Kantar annonce la fin de l’hyperconsommation. Quels sont les stigmates de cette mort annoncée ? Avec quels impacts sur les typologies de consommateurs ? En somme, un nouvel hédonisme se fait-il jour ? Pistes et réflexions avec Gaëlle Le Floch, directrice marketing de Kantar.
Est-ce l’hyperconsommation en grande conso ou l’hyperconsommation au sens global dont la mort est annoncée ?
Chez Worldpanel on suit les marchés PGC (alimentaires, Entretien et HB) donc mon analyse porte sur ces marchés. On constate dans les faits en 2019 une baisse de la conso historique, -1,2%, soit la même baisse que celle de 2008 au moment de la crise financière, mais alors dans un contexte de forte inflation, ce qui n’est pas le cas en 2019. Parmi les marchés très impactés par des baisses volume: le Maquillage (-5%), les Alcools (-6,4%), la viande (-4%), les Surgelés (-3,3%), l’Hygiène Bébé (-7,5%)…
Et dans les déclarations, il y a un rejet de la sur-consommation, car les consommateurs ont pris conscience de son impact sur leur santé et sur l’environnement. On assiste de plus en plus à des mouvements militants anti-consommation, qui prônent une moindre conso, de manger local, moins de viande avec une préoccupation du bien-être animal.
Si « le consommateur moyen n’existe plus », quelles sont aujourd’hui les typologies émergentes ?

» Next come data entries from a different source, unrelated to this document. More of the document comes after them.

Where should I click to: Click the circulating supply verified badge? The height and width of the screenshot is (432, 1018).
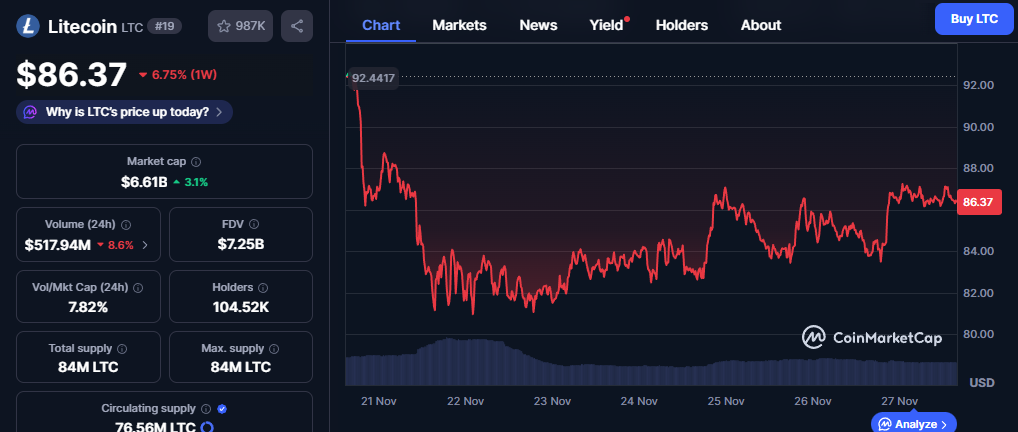tap(222, 409)
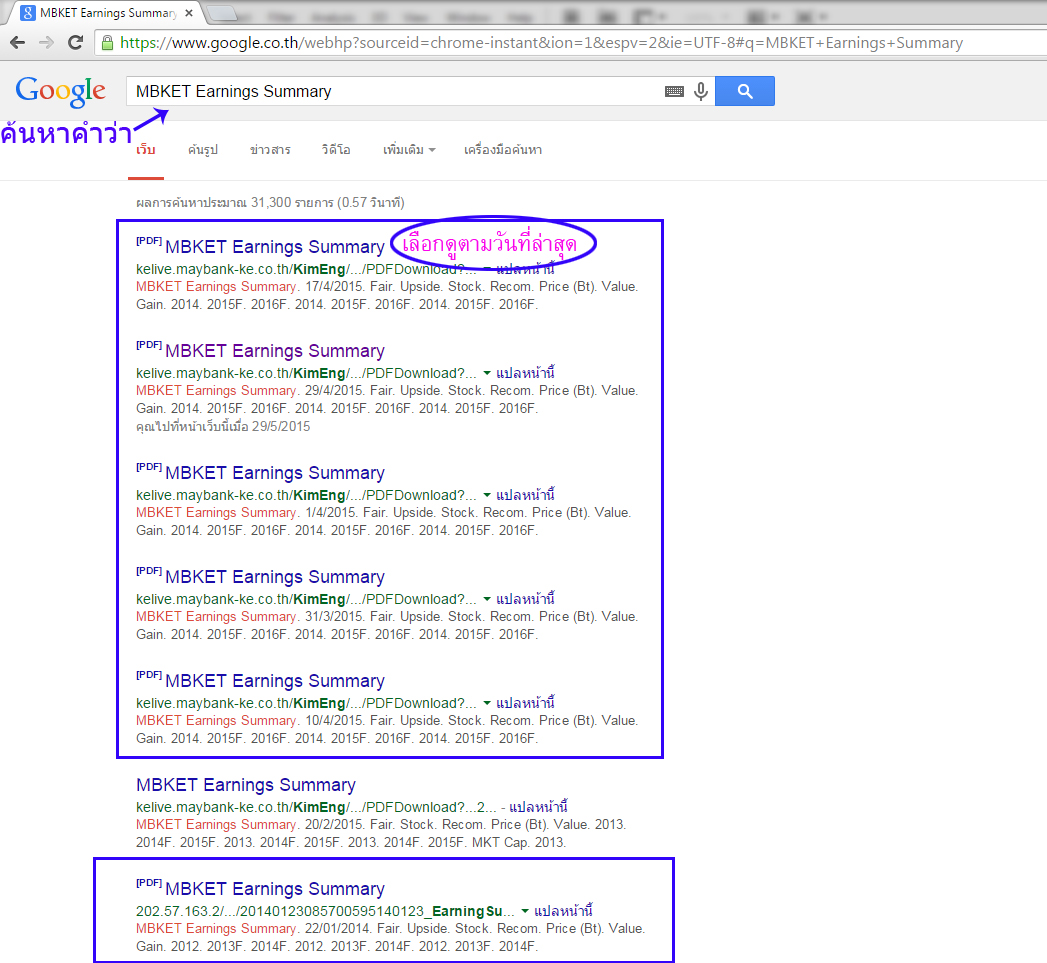The height and width of the screenshot is (963, 1047).
Task: Open the on-screen keyboard in search box
Action: click(674, 91)
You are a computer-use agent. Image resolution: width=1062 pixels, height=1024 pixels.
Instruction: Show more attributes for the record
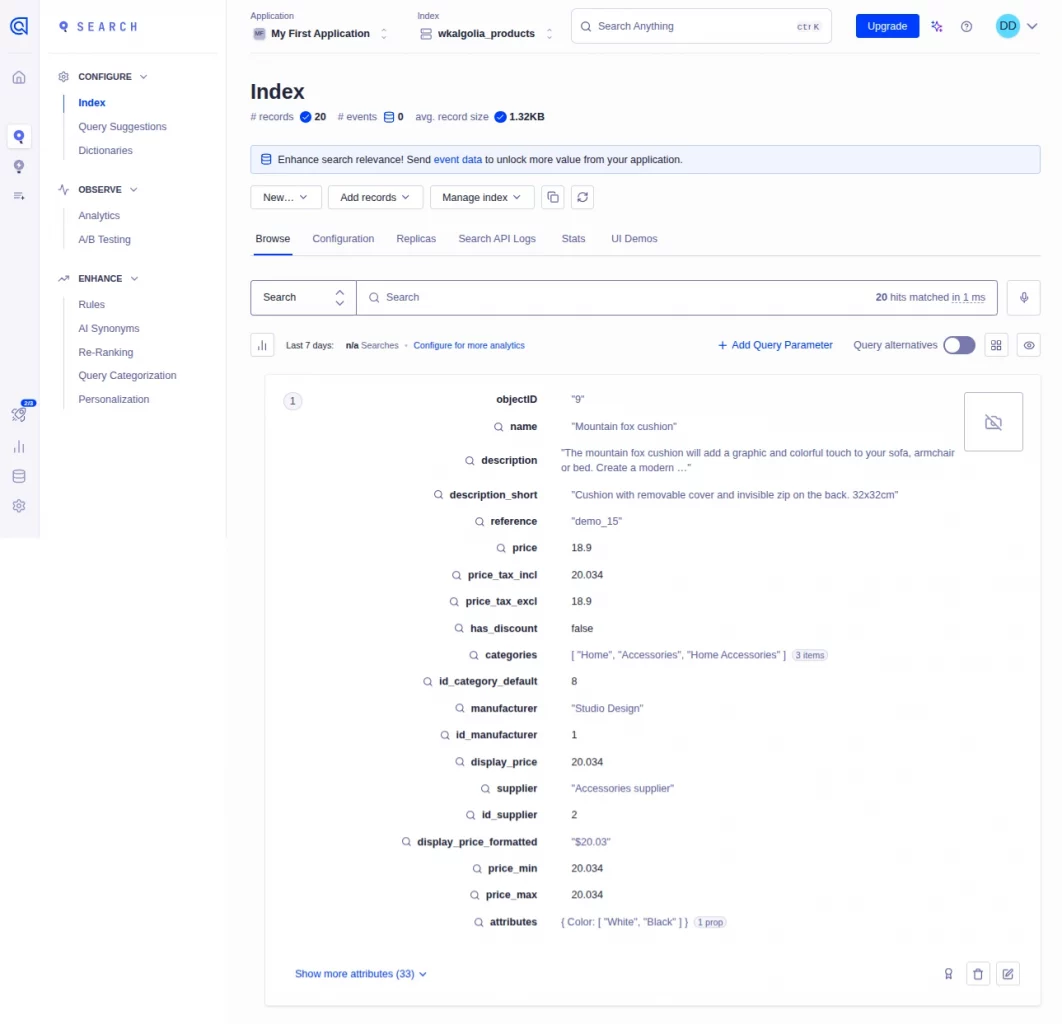361,973
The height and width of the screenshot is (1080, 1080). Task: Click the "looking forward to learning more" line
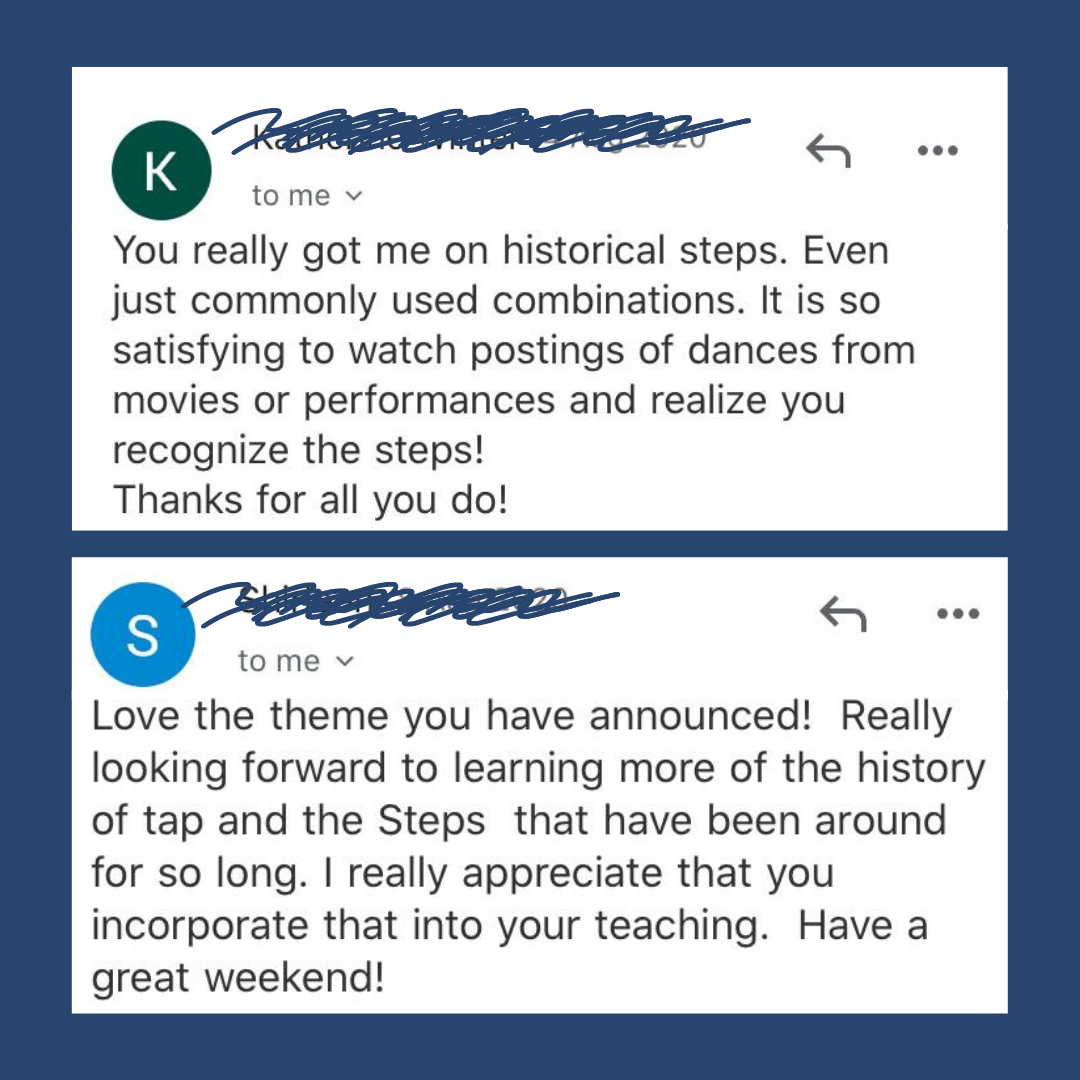tap(539, 769)
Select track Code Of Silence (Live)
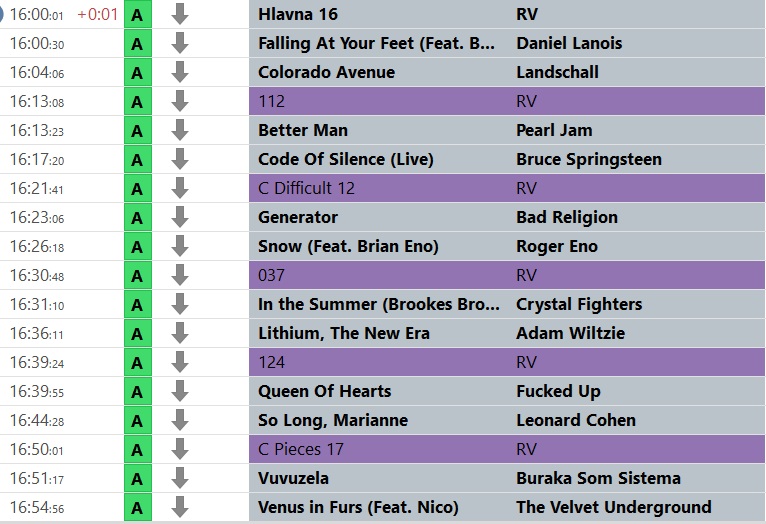Image resolution: width=766 pixels, height=524 pixels. (x=345, y=159)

On constate des besoins très clivés entre d’un côté ceux qui sont soucieux de la planète et exigent de plus en plus d’engagements sociétaux de la part des marques, ce sont des foyers typés CSP +, diplômés et disposant de revenus élevés. Ils fréquentent les circuits spécialisés qui proposent du bio ou du vrac, consomment moins de viande, plus de produits végétaux en substitution des protéines animales. Et de l’autre côté des foyers qui ont des préoccupations économiques, et n’ont pas le temps d’avoir des préoccupations écologiques. Ils fréquentent de plus en plus les EDMP (enseignes à dominante marques propres), les déstockeurs, qui leur permettent de faire de bonnes affaires, et Lidl, qui a changé de façon très pertinente sa stratégie avec « le bon prix des bonnes choses », car s’il y a bien une aspiration transversale qui concerne tout le monde, c’est de mieux manger pour préserver sa santé.
Les consommateurs prennent le pouvoir, grâce à des applis comme Yuka, ou grâce à des marques comme C’est qui le patron, qui leur permettent de définir le cahier des charges des produits qu’ils souhaitent voir en magasins. Le grand hyper proposant les mêmes produits pour tous a perdu de son attractivité, la standardisation et la massification de l’offre aura de plus en plus de mal à satisfaire le désir d’acheter des produits et des services adaptés à ses besoins propres.
Les typologies consommateur semblent clivées ; invitent-elles les marques à resegmenter leur offre ?
Les acteurs des PGC-FLS sont confrontés à de nombreux défis et à un nouveau paradigme : attirer un consommateur français qui veut manger local et sain mais qui a toujours des attentes sur les prix et les promotions. Difficile de tout mener de front pour les marques, il leur faudra choisir leurs combats, quitte à prendre des risques et à déplaire.
Enfin, les consommateurs s’orientent-ils vers un hédonisme d’une forme différente ?
Une partie des consommateurs remet en question la consommation qui ne rend pas heureux, et prône une consommation différente, dans des magasins de proximité et plus petits qui remettent au cœur du magasin de l’humain. Certains même conseillent sur les réseaux sociaux de vider ses placards et de se débarrasser des choses inutiles, mais ce sont souvent des profils de consommateurs qui ont fait le plein et sont très bien équipés, et ils peuvent freiner leurs achats sans manquer. Par contre, les foyers de classes modestes, qui craignent de décrocher, ont encore un désir de consommer et la frustration de ne pas en avoir les moyens.